### [What is needed]
From the material below, pull each line containing the string "agent".

### [Study material]
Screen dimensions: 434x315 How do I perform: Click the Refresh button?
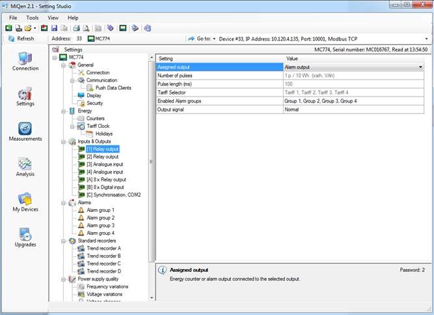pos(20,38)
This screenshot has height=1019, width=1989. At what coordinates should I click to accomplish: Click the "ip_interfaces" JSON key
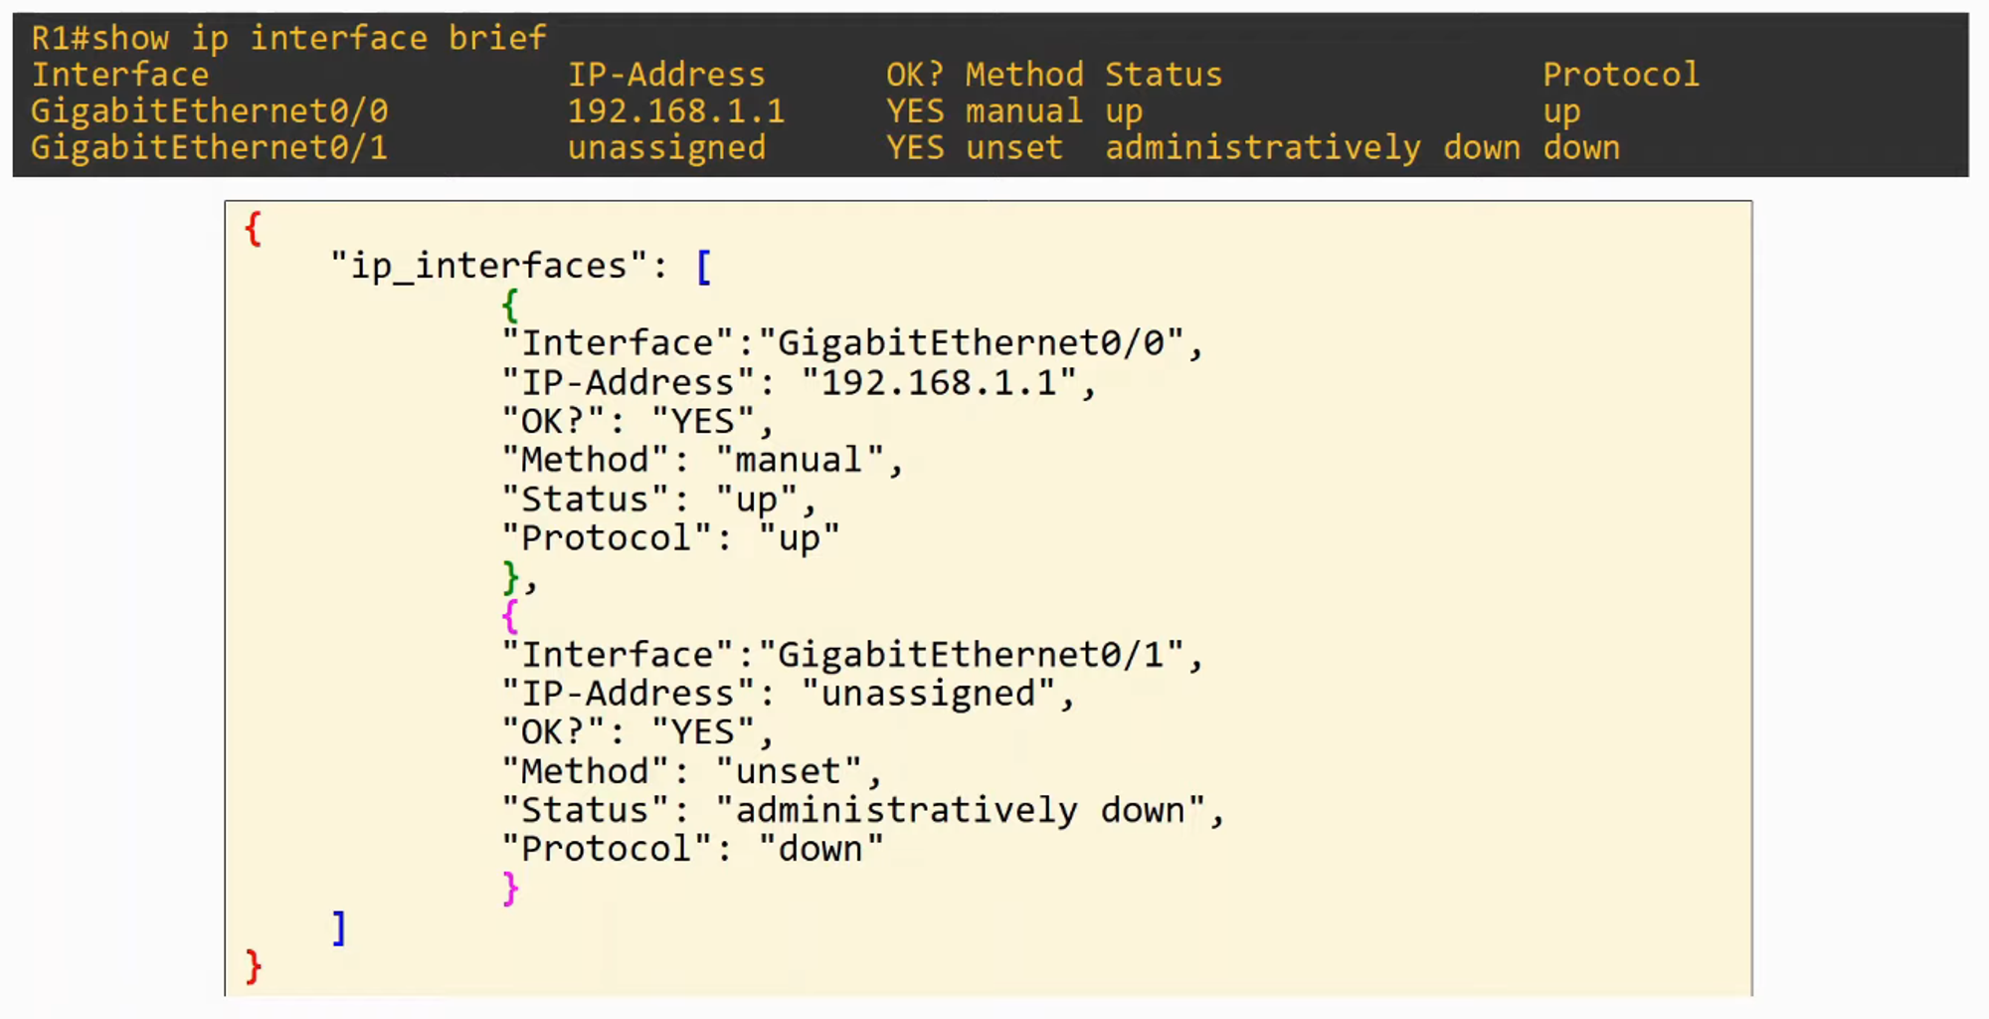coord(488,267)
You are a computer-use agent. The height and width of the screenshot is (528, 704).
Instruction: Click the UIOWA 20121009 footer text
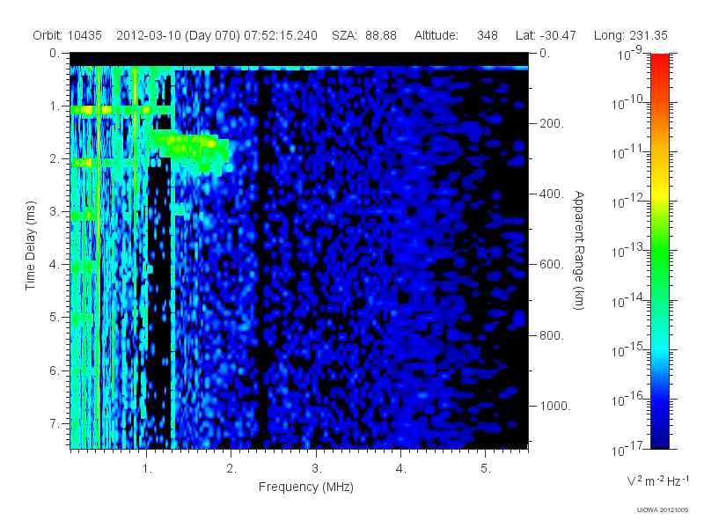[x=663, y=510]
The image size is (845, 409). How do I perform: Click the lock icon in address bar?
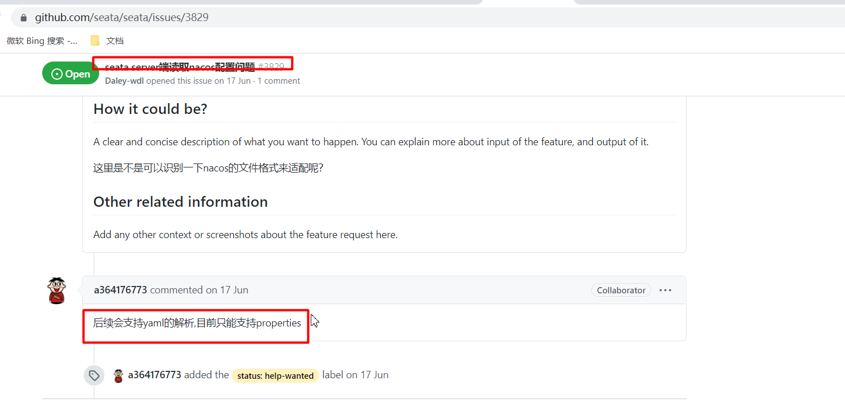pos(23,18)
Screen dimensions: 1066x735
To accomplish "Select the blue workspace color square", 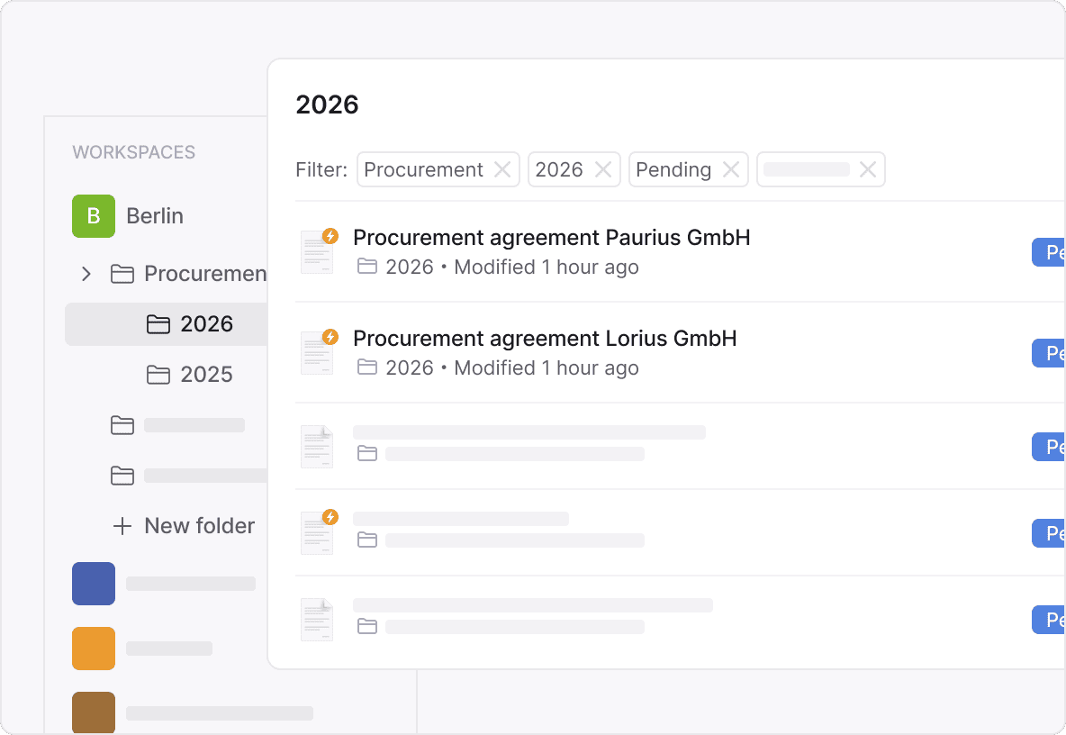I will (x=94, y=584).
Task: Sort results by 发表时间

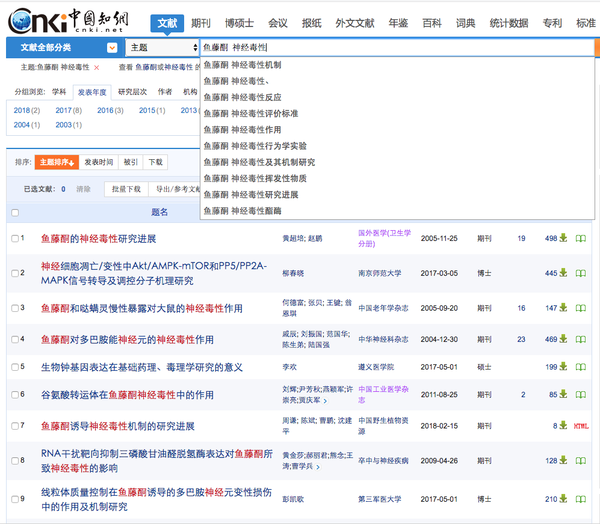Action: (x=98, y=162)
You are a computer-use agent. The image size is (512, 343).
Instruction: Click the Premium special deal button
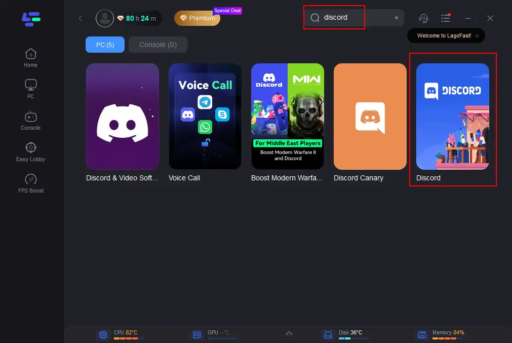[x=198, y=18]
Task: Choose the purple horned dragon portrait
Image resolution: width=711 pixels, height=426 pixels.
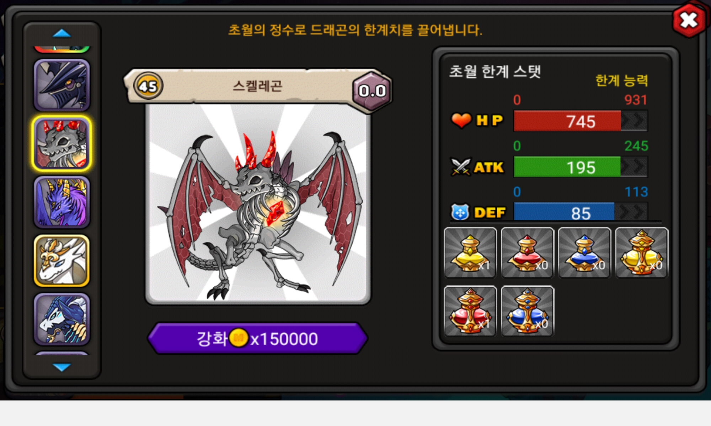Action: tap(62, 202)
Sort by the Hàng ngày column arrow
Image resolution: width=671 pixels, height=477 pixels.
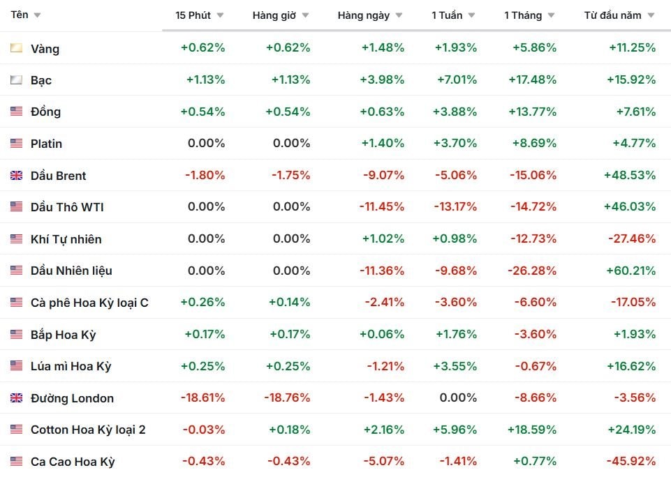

### [Answer to the exercise]
You are a computer-use agent. The height and width of the screenshot is (528, 704).
You are a computer-use agent. The image size is (512, 343).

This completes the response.